People like being on the sites around their families, he says, hence the belonging. “But also the reason why of the unbelongings is because of the overcrowding.”
Many of the homes have mobile homes at the back, he says. “There’s nowhere else for them to go.”
With no new Traveller accommodation being built, as people get older and get married, they end up moving back to the same place, he says. “When someone said that, other people were talking about that, it created a good discussion.”
As did conversations about the shops. Tesco also had a mixed response on the map.
“People use it for their shopping or the post office,” said Collins. But young Travellers feel they’re followed around when they go in and made to feel unwanted, he says.
Other landmarks sparked happier conversations. Even those that are now gone.
People talked of “Mr Monaghan’s shop”, a house with a container shop on the side. A lot of people had good experiences of it, says Collins, as the owner would take butter vouchers, and also let Travellers buy things on tic.

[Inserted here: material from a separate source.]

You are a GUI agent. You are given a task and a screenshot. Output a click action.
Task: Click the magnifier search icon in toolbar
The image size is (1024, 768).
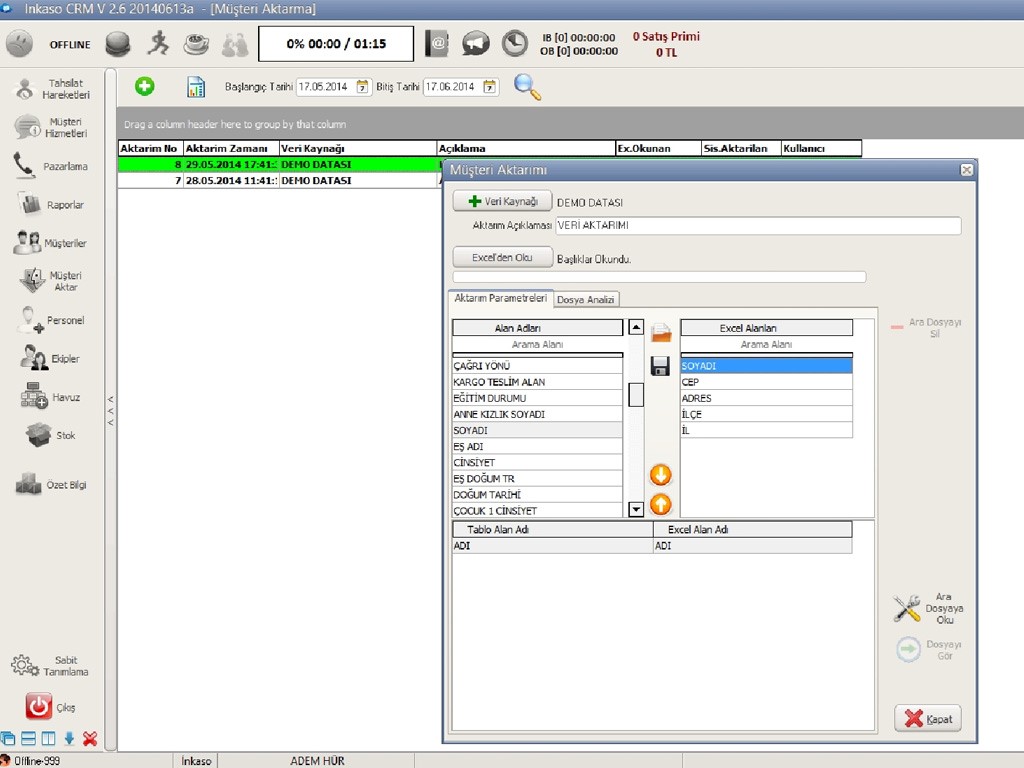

If payday was a couple of days off, but you needed bread and milk, he would give you a break, he says. “He built up a good trust with Travellers and Travellers also trusted him.”
After the map’s stint at the Maynooth University library, the plan is to move it back to the community where it was made.
The idea is to display it in the TravAct offices in Coolock, says Collins, so that when people come by for meetings – whether walk-ins or council officials, say – it can serve as a conversation starter.
The Traveller Community Mapping Coolock StoryMap is also now available to explore online.